And here is another, more recent nautical tale.
shod.
A warm breeze was blowing in from the Indian Ocean . I checked the sheet, the leeward outrigger
dipped into the green blue waters of Msasani
Bay and the canoe leapt
forward on a broad port reach. This was
pure, simple sailing; one of those golden moments.
A couple of hours earlier I had wandered down to the
fish market in the village and idly watched a man with just an adze building a
small fishing dhow from scratch on the beach.
He had no plans, no rule: just a good eye and a skill passed down the
generations. Small dhows and fishing canoes were drawn up on the beach or lay
in the shallow anchorage a few feet offshore. My presence as a stranger, as I hoped,
attracted attention. I was soon talking
to a couple of the fishermen. My few
words of Swahili and their few of English made communication difficult but we
both understood that I would like to sail one of the outrigger canoes. Baba (Grandfather) was fetched as he spoke
good English. A deal was done and money
changed hands.
I waded out to the canoe. In my honour, the inside of the hull was
rinsed out with clean seawater using the bailer — a cut down plastic jerry
can. The long deep hull had been formed
from a single dugout palm trunk. The freeboard
was increased by nailing a broad, single plank on each upper surface of each
side. These were nailed down through
neatly recessed holes with great iron nails, the only metal in the whole
construction. The log had been faired
off to a fine raked bow and a cutter stern supported a wooden rudder and
tiller. Two segmented spars crossed the
hull and supported the outriggers on each side.
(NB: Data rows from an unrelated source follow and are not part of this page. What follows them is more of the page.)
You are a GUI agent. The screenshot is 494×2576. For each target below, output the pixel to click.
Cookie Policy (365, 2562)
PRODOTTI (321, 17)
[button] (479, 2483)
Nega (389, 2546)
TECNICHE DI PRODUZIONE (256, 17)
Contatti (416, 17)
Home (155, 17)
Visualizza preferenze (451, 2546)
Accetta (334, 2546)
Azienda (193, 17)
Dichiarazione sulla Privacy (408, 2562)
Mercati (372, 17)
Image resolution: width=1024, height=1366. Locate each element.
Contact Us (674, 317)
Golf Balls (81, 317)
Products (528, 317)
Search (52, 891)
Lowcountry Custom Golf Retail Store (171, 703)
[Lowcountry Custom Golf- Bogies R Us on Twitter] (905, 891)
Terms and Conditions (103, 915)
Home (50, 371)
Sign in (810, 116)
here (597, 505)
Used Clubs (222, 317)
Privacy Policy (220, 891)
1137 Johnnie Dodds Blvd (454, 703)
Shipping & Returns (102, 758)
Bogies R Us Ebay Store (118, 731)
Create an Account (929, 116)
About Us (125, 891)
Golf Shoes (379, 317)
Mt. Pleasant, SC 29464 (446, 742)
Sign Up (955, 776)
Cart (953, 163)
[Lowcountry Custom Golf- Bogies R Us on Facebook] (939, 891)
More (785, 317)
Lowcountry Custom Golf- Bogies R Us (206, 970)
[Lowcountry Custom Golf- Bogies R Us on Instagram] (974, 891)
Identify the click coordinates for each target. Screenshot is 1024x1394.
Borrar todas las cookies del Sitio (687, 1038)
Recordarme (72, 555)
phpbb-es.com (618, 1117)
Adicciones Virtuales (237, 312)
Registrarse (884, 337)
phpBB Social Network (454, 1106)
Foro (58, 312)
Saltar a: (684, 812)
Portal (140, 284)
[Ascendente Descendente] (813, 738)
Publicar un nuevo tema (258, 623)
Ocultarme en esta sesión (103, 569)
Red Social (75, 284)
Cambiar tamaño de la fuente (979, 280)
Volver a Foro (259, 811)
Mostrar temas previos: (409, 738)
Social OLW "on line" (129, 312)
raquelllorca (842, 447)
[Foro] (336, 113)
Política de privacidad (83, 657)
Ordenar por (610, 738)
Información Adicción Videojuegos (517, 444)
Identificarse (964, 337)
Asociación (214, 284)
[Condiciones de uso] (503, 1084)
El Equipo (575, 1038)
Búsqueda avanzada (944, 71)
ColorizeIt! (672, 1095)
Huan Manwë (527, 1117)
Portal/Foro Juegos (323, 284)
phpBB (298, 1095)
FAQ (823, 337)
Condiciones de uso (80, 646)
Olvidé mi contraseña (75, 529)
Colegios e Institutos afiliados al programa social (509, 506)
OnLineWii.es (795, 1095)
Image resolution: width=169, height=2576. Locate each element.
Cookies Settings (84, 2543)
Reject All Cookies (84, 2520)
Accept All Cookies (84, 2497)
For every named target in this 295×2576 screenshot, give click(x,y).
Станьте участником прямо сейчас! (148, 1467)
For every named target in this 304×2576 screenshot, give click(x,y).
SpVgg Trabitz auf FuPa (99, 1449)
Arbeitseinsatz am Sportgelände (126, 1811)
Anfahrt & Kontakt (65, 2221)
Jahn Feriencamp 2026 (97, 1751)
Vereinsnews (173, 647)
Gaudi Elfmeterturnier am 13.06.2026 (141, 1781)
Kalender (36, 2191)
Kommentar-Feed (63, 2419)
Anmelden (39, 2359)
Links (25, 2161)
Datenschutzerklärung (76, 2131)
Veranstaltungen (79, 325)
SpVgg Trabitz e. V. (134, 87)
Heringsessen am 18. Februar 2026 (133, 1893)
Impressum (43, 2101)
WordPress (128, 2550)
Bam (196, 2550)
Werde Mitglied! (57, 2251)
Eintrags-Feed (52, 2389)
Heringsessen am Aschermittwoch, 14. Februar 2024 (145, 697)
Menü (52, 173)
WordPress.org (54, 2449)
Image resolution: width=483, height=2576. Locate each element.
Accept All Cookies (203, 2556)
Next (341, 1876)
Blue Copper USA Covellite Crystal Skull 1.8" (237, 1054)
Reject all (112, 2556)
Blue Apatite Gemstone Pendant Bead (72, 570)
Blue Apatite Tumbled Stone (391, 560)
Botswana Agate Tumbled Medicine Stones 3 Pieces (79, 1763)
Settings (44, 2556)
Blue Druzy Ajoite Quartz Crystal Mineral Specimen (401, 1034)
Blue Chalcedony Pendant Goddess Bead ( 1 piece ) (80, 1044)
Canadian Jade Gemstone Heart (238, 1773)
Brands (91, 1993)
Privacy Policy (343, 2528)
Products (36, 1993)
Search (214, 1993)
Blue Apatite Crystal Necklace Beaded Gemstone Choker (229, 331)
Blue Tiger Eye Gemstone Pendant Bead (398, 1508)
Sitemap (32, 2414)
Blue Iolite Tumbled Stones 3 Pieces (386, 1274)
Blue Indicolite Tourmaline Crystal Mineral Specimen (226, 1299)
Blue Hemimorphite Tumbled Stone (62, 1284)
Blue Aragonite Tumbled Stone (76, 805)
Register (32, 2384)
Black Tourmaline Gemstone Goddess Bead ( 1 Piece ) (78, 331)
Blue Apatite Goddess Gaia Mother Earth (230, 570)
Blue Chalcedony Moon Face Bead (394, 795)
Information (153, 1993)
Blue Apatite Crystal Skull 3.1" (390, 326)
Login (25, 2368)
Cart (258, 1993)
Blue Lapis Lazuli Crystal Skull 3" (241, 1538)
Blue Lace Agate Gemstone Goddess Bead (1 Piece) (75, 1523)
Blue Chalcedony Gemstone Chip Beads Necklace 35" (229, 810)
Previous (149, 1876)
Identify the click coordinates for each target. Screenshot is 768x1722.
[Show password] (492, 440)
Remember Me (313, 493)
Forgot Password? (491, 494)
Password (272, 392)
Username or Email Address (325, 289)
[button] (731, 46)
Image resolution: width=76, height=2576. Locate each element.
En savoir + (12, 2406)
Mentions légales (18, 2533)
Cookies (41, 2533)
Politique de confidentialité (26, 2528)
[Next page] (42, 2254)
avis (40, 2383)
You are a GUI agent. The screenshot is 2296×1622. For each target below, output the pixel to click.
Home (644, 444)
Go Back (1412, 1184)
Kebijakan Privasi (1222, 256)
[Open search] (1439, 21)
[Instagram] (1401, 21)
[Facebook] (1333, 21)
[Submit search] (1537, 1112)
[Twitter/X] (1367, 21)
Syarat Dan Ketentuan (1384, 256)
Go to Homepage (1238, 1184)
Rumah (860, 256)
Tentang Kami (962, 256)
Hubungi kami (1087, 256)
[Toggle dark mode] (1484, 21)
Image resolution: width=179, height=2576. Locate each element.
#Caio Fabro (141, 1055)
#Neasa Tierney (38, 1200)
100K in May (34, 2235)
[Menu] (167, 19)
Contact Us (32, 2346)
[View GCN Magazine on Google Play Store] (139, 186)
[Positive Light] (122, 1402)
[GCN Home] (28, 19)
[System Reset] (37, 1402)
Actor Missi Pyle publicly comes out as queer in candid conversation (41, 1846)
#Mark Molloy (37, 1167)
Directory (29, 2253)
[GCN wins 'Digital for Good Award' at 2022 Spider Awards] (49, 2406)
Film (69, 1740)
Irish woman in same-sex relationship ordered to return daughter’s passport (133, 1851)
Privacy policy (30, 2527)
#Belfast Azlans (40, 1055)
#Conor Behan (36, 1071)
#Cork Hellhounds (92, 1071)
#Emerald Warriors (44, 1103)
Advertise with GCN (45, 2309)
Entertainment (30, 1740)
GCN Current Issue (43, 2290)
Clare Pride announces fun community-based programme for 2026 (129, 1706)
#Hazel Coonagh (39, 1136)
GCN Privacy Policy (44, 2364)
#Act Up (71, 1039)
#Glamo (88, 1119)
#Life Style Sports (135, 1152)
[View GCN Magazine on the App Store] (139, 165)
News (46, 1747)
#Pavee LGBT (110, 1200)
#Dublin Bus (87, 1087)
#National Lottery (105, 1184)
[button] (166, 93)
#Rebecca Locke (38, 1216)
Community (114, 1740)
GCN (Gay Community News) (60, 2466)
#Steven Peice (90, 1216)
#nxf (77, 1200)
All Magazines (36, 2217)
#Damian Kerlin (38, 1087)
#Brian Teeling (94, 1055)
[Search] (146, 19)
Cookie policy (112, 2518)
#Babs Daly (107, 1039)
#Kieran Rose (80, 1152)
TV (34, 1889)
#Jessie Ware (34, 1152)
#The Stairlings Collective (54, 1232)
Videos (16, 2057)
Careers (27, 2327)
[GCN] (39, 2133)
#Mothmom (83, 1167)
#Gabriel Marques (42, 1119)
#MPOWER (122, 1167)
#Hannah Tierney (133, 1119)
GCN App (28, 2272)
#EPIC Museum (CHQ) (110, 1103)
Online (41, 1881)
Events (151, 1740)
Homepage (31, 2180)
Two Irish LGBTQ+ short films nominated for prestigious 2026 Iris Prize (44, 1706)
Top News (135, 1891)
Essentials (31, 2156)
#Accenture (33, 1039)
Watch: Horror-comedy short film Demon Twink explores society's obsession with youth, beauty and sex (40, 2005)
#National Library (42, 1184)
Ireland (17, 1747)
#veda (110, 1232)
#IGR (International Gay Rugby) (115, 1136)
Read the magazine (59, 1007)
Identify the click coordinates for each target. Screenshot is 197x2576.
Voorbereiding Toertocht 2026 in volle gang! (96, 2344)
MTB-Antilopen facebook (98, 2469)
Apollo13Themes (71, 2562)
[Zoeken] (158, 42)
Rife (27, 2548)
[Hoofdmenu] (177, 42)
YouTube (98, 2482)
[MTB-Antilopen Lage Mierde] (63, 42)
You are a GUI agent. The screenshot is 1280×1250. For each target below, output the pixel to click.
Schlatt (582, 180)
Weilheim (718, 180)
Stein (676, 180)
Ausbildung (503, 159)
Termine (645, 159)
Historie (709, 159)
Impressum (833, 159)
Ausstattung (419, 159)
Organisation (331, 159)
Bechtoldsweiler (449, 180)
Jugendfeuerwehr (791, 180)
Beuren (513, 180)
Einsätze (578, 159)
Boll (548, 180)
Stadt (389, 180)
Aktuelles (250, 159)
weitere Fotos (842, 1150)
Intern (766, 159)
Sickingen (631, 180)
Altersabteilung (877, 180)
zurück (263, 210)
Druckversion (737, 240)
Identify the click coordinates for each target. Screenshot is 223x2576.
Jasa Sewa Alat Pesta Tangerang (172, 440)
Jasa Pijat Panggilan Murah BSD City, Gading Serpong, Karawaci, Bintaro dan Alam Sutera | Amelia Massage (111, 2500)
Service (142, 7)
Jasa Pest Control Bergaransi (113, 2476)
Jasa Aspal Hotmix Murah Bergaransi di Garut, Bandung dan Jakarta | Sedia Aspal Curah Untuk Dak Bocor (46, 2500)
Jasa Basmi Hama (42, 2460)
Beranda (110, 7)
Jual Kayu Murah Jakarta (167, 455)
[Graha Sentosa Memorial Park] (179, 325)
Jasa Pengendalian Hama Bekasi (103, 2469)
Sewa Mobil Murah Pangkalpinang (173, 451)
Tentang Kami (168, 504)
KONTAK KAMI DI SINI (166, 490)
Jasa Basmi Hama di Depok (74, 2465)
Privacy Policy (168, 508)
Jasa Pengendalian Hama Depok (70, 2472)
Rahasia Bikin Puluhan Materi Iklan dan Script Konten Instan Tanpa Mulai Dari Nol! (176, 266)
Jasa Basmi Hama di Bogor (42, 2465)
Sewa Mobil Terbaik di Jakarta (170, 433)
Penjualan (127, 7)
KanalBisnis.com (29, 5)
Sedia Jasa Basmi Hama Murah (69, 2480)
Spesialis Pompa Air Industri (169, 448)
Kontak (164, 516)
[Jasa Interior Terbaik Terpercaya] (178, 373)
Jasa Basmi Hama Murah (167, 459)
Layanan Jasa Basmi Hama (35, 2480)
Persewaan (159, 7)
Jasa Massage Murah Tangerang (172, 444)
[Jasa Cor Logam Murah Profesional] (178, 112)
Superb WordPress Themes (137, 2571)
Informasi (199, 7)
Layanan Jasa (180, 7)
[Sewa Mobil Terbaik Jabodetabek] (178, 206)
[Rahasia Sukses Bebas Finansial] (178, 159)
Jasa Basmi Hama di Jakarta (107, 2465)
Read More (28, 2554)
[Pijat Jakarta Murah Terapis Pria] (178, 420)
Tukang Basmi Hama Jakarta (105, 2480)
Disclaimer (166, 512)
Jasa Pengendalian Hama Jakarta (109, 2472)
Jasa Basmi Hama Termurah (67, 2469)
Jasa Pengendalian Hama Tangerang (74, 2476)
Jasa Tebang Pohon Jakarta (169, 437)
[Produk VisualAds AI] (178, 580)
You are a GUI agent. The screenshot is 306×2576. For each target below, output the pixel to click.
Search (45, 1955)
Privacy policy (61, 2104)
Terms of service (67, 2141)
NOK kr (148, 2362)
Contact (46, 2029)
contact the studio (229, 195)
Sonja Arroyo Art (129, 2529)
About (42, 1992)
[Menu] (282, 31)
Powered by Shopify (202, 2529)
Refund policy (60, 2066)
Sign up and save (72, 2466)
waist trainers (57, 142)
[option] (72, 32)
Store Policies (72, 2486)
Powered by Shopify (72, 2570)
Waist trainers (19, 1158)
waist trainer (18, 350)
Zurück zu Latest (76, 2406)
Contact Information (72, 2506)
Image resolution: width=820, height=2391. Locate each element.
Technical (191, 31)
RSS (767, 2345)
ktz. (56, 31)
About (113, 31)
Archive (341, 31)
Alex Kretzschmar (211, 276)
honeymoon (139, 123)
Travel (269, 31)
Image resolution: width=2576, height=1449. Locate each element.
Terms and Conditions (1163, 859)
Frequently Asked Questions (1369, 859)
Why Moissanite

These were finely cut planks of palm worn smooth by years of slicing
through water. Too busy to catch each
other’s names in the excitement, we called each other “Captain” much to our
mutual amusement. Captain One lifted the
sturdy mast and stepped it though a hole in the forward spar down into a socket
in the keel. The halyard passed forward
to aft through a well worn fairlead near the top of the mast. As Captain Two and I hauled the yard aloft,
Captain One raised the mud anchor — the rusty crankshaft of some long dead car.
The lateen sail was made of faded cotton. It was a triangle but the apex had been cut
off to provide a short luff and the classic leg-of-mutton shape. The halyard hoisted the single yard so that
the mast was about one third from its forward end. The tack was hauled hard down to the
bow. We set off on a starboard
tack. The yard was slung to the port
side of the mast, close to the fairlead and we hauled the tack hard back and
secured it round the after outrigger spar.
Finally, a single shroud led from the yard to the windward
outrigger. This gave the mast support
and held the sail close to the mast. It
set beautifully. It was an almost
perfect foil and an example to any Bermudan rig. With a Force 2 and so little weight, we quickly
gathered speed and sailed close-hauled across the bay. I reckoned we could just about get to five
points off the wind. The technique was
to use speed rather than every last windward degree. The best indicator that the canoe was sailing
sweetly was the fine bow wave on the leeward outrigger; the speed quickly fell
off if I sailed too close to the wind or too far off.
On this tack, the next stop would be Zanzibar and I began to think about how we
would change tack. I guessed that we
could not go about; the canoe would not have enough momentum to take the hull
and both outriggers through the wind.
Sign language indicated that, as expected, we should wear ship. I had in my mind that we would dip the lug
but I was not sure how it would work.
Some lateen rigs leave the yard on the same side of the mast, giving one
bad tack. What happened was
neither. First the shroud was
released. As we went round the long part
of the yard was swung round forward of the mast on the halyard. I missed the moment when the sheet and the
sail were quickly passed round the mast and hauled aft. This time the sheet was hooked to a notch in
the after spar out near the outrigger to allow the sail to set across the hull
for a broad reach. The shroud was then
secured to windward. It was as we picked
up speed on the port reach that I experienced that golden moment.
I tried to describe my own gaff cutter to my fellow
Captains. I thought I was having little
success in making myself understood. A
few minutes later we spotted a modern Bermudan rigged yacht. “Cutter” cried my Captains with more
enthusiasm than strict accuracy.
The sail did not flap, though it frayed edges
fluttered prettily. The only slight
sound was of the hull and outrigger parting the water. The tiller needed only the lightest touch and
we raced back towards the anchorage. My
Captains appeared to have decided that I was basically competent and refused my
offer to give up the helm as we approached the shore. It was crowded with men in the water cleaning
their nets, canoes at anchor and small dhows setting sail. They pointed at an impossibly narrow space on
the beach and we surged towards it still under full sail. My two companions seemed relaxed about it but
I was not; it wasn’t my boat to wreck.
But they were right; about two boat lengths from the beach, the breeze
dropped, the speed came off instantly and with a satisfying hiss we rode gently
up onto the sand and dropped the sail. I stepped ashore dry-
shod.
I had been sailing in a boat of a design that is thousands
of years old and now to be found from Africa
to the Pacific. It was sailing as it has
always been and as it always should be.